*** PAGE EXTRACT ***
Bird is an interactive input device designed by Israel-based startup, MUV Interactive, which develops technology for wearable interfaces. Bird connects to computers to make any surface an interactive 3D environment. The device features remote touch, touchpad swipe control, gesture control, touchscreen capabilities, voice command recognition, a laser pointer, and other advanced options.

==History==
Rami Parham, CEO and founder of MUV Interactive, established the company in 2011 with his brother and aimed to create an advanced way of interacting with connected devices. Parham founded MUV Interactive in Herzliya, Israel with COO Yuval Ben-Zeev.

In 2013, MUV Interactive raised seed funding from investors, including the OurCrowd funding platform, for the development of Bird. Pre-orders for Bird began in 2015, and the device shipped to thousands worldwide the following year. Bird is currently used in corporate, educational, and personal settings.
*** End of PAGE EXTRACT ***
*** EXTRACTED MATERIAL ***
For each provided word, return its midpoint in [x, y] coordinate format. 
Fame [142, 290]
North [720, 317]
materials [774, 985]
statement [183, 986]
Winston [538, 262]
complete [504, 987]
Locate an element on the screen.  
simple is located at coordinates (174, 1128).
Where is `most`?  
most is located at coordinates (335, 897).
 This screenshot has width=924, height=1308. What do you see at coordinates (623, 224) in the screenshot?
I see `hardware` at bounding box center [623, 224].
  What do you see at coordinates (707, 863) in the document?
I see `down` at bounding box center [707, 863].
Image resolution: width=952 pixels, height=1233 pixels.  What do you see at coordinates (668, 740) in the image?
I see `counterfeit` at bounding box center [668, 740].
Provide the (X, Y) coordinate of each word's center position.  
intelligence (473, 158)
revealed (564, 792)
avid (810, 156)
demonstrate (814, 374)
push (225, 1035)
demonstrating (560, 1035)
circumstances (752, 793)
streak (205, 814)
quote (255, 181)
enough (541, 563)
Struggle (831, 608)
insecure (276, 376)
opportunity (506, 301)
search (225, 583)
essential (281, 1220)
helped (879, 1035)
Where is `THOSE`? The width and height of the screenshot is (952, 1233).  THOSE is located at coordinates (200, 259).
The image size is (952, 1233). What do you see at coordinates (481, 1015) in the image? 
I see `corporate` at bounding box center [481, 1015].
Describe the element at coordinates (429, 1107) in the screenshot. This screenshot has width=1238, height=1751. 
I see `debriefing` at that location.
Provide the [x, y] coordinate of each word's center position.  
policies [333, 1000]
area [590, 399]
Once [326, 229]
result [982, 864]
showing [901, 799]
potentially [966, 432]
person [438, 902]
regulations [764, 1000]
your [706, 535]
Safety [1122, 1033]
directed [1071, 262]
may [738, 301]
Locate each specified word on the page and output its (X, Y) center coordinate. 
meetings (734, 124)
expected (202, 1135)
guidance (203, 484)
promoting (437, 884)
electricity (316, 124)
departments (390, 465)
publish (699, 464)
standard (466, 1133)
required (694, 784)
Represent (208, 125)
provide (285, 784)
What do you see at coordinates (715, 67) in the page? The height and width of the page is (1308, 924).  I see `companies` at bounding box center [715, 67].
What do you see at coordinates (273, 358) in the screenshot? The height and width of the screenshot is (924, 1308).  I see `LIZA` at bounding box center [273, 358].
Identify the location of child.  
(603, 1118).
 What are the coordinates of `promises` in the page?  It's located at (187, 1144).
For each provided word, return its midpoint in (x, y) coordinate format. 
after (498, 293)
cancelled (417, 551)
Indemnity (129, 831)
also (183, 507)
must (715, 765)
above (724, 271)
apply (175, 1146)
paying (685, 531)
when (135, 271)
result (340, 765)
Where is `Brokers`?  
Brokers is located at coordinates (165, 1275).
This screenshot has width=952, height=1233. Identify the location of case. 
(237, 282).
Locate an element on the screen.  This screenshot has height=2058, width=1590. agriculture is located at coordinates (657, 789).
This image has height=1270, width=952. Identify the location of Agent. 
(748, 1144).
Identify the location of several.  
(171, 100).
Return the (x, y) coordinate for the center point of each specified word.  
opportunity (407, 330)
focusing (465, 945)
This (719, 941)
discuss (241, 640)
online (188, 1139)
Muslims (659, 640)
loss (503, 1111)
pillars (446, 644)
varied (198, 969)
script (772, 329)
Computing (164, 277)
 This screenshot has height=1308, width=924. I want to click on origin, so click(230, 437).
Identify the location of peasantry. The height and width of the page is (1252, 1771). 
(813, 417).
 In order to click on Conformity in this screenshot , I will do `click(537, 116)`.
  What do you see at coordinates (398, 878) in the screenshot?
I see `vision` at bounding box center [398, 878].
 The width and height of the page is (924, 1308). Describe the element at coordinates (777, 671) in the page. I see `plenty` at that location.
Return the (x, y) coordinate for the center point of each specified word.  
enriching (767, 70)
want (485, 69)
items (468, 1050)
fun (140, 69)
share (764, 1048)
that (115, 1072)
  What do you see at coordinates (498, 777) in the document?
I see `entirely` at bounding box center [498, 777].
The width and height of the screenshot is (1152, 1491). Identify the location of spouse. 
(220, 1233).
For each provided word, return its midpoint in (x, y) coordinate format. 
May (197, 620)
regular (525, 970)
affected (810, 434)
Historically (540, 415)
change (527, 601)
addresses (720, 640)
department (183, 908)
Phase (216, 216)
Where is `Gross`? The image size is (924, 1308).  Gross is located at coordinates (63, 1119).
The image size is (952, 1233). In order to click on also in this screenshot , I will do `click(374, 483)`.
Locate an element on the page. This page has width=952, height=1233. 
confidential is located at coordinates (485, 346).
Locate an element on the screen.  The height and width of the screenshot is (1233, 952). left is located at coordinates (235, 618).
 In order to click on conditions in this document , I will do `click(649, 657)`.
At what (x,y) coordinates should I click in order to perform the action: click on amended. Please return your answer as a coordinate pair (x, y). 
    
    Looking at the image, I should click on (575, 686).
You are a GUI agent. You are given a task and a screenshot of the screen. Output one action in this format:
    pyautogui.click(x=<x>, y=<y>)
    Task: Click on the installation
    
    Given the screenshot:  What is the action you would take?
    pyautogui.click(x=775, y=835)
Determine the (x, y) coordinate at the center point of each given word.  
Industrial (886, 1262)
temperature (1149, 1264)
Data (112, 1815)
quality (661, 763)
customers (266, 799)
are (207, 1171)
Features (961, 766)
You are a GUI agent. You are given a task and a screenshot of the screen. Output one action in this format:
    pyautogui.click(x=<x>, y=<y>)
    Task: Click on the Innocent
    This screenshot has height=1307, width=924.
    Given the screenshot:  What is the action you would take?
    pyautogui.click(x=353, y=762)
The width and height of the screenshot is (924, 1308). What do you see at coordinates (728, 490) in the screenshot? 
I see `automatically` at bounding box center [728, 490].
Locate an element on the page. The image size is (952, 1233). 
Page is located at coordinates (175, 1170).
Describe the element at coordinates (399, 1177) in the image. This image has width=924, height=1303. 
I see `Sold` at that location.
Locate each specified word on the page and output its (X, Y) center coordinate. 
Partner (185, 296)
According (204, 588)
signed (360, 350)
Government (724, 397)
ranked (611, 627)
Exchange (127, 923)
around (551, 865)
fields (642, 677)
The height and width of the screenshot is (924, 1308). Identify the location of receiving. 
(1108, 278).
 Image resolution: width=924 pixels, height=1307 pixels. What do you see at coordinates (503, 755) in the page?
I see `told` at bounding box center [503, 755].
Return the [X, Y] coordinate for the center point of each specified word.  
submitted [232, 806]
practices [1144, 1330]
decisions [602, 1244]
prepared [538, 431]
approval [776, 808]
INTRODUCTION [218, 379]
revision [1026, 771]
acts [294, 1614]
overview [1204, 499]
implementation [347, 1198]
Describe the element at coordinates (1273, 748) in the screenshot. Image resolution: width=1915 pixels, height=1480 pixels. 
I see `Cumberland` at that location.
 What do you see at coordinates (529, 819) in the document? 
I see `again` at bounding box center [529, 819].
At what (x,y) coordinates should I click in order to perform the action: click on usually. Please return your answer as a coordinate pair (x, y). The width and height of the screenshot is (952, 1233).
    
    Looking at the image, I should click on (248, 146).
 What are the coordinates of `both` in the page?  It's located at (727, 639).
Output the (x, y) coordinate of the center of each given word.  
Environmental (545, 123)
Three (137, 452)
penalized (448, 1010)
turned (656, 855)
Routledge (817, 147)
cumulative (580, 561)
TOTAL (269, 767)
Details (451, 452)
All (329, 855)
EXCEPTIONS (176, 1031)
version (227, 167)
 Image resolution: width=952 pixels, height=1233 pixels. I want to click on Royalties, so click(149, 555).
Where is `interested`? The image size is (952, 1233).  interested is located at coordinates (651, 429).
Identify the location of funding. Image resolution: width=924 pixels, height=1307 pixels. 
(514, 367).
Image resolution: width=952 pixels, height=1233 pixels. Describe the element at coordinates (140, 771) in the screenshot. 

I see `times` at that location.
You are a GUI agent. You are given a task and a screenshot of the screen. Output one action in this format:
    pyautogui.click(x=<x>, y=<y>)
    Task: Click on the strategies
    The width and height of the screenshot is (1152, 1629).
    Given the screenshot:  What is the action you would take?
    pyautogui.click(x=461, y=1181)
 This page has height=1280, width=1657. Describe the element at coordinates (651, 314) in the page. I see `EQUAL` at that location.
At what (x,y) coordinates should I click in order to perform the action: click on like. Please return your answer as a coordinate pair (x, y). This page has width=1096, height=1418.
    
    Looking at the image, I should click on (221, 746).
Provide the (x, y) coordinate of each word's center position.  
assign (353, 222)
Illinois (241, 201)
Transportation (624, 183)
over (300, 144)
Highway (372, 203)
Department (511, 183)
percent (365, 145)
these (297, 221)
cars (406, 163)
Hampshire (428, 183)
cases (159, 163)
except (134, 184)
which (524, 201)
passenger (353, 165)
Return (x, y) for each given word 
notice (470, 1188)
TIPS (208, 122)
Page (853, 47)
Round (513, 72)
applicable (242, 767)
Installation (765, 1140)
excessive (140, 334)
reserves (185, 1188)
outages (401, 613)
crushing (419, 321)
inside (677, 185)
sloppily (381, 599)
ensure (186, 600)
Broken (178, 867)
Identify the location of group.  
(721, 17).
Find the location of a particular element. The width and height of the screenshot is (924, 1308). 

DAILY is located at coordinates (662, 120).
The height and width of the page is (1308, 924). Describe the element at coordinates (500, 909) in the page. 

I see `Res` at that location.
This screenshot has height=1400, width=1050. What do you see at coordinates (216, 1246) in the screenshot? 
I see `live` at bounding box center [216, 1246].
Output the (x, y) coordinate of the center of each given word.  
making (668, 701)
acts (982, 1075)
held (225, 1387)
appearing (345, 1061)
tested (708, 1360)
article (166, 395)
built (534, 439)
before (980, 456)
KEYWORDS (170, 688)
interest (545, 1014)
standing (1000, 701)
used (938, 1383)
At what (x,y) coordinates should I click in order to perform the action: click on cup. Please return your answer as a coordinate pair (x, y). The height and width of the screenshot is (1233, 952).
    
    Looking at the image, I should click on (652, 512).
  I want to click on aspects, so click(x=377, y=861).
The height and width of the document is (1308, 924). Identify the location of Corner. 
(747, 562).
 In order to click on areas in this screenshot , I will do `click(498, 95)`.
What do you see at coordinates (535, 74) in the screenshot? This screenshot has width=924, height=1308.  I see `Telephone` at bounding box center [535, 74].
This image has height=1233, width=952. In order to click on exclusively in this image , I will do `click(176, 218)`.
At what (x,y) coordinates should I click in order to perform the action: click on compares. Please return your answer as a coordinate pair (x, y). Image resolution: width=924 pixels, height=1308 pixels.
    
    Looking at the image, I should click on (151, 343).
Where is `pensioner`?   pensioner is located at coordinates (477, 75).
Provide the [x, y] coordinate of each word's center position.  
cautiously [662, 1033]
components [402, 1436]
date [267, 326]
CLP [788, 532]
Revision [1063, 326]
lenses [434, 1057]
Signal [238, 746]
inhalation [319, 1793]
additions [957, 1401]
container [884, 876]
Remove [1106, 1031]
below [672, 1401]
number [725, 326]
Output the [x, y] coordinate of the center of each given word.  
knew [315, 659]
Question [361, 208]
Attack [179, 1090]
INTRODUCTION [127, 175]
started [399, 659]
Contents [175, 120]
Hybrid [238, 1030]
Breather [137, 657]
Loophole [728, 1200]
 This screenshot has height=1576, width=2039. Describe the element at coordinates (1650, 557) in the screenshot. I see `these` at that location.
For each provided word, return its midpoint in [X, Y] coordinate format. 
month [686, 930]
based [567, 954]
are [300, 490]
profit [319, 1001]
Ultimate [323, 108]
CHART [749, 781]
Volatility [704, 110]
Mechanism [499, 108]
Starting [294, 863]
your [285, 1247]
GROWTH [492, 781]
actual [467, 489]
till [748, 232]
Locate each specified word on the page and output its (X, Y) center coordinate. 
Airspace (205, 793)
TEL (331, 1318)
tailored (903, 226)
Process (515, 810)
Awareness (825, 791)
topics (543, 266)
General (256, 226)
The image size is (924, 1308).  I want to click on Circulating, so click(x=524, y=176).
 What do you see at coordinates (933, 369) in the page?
*** End of EXTRACTED MATERIAL ***
## WORK INSTRUCTIONS
a) According to the Bird device text, in what year did MUV Interactive raise seed funding for the development of Bird?
b) Continue the text about the Bird device from where it stops.

## ANSWERS GIVEN
a) 2013

b)
==Technology==

Bird is a device that is worn on the index finger and allows users to engage and interact with their digital content. The wearable device uses motion sensing technology to turn a TV or projected image into an interactive display – from up close like a touchscreen or remotely. Up to five Bird devices can be used on the same surface. The device operates through ten different sensors, including accelerometer, motion, and proximity sensors. Algorithms analyze the data including the wearer's position in space, pointing direction, hand posture, voice commands, and pressure levels from the sensors in real time. Bird's sensors accurately detect data up to 100 feet away from the interactive area.

Bird's various features allow the user to interact with the display in diverse ways. Remote touch is used to control content remotely like a remote mouse from up to 100 feet away. The device's touchpad allows the user to scroll up, down, left, and right. Bird's gesture control allows a user to control content using large hand gestures to make presentations more engaging. The touch feature turns any surface into a touchscreen. Bird can also be used as a smart controller for smart appliances including smart light bulbs and thermostats and as a control for drones using gestures.